WHAT IS REQUIRED:
Your answer consists of the lines in the data that contain "height". Copy each of them.

__________________________________________________

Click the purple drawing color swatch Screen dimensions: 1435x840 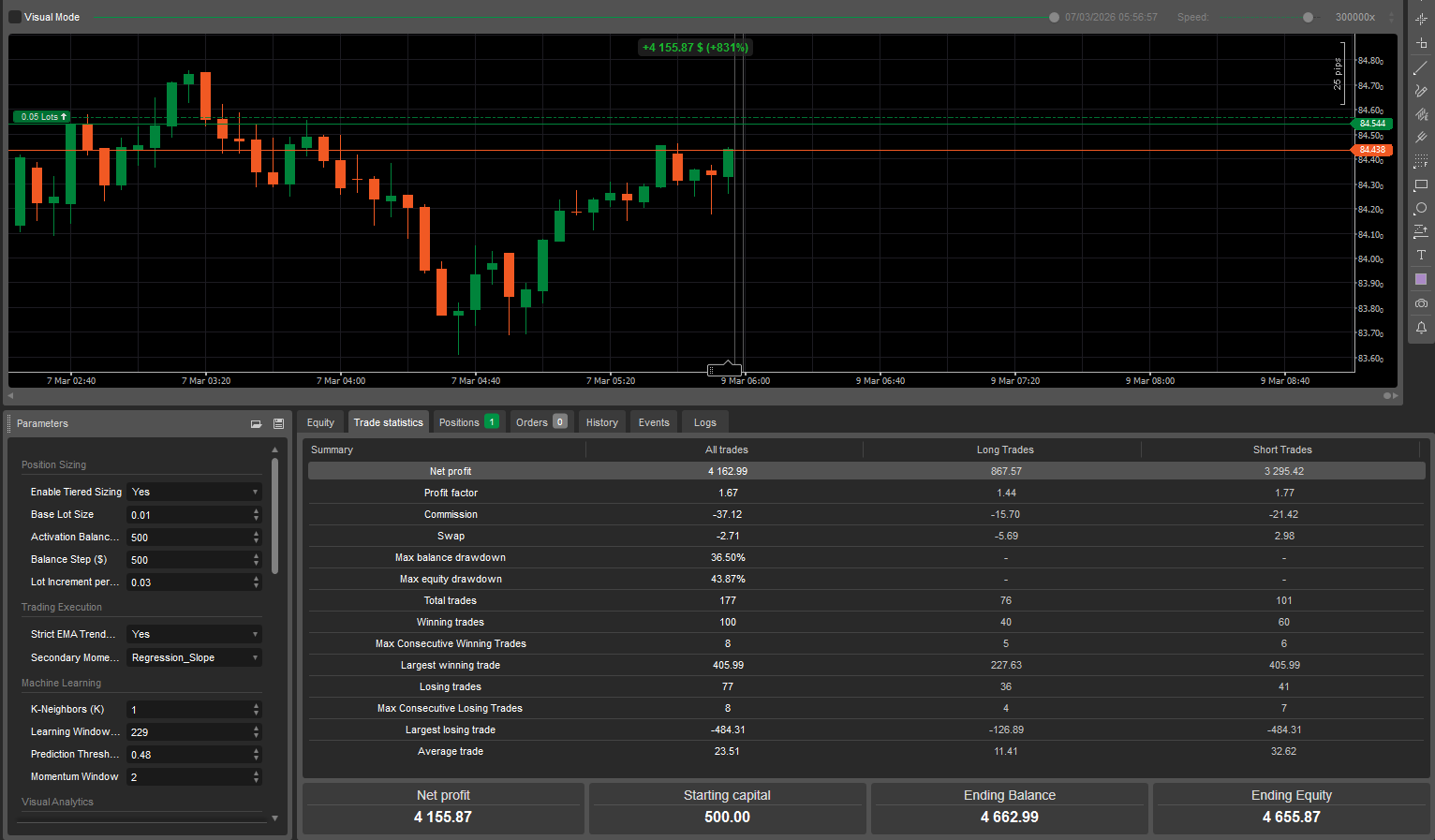(x=1421, y=279)
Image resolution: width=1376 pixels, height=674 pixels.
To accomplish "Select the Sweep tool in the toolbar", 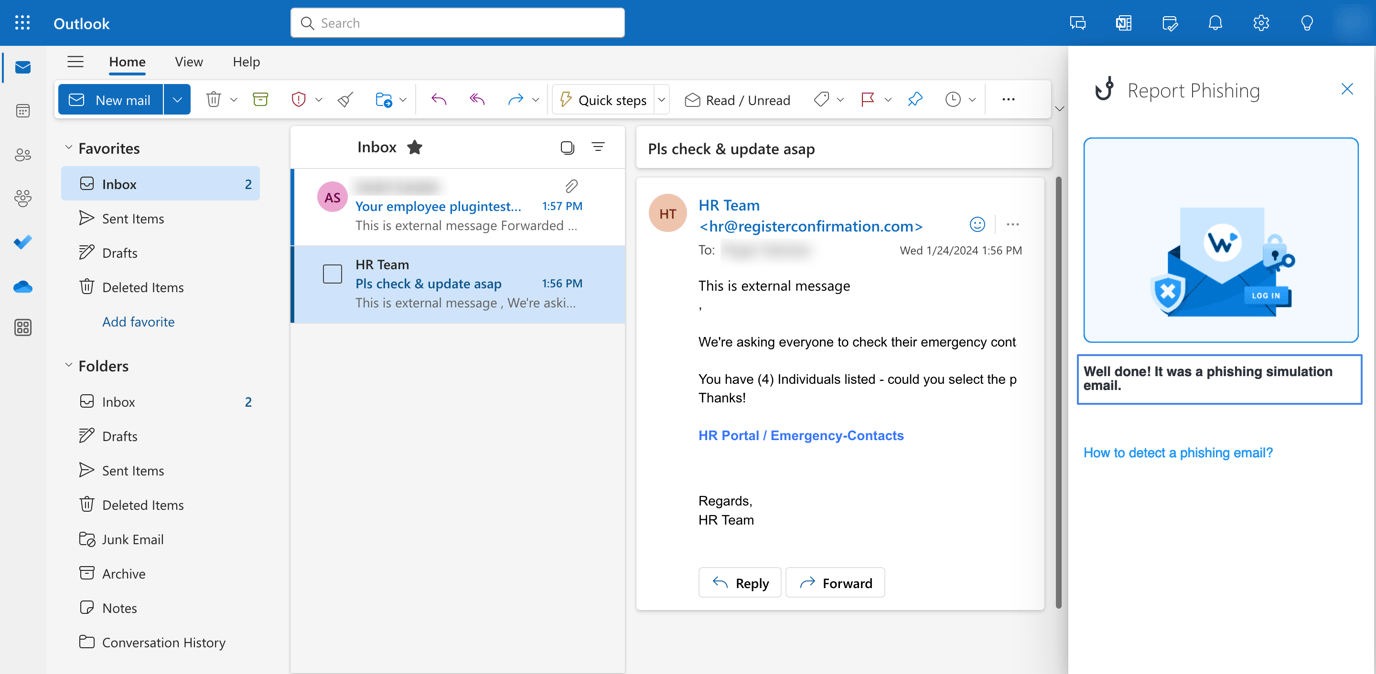I will (x=345, y=99).
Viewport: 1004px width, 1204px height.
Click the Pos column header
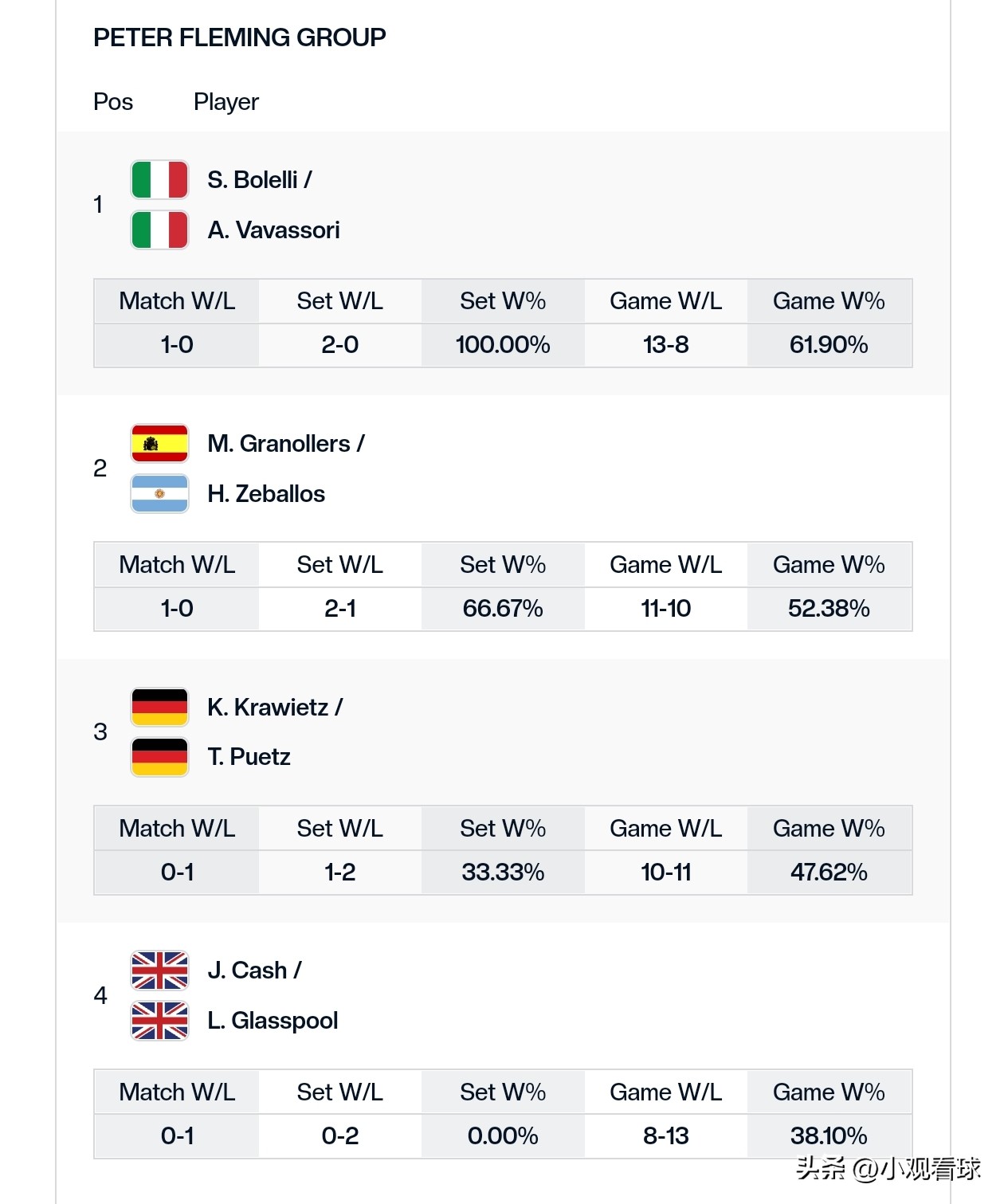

__________________________________________________

RESULT FOR THIS TASK:
Image resolution: width=1376 pixels, height=674 pixels.
Viewport: 1004px width, 1204px height.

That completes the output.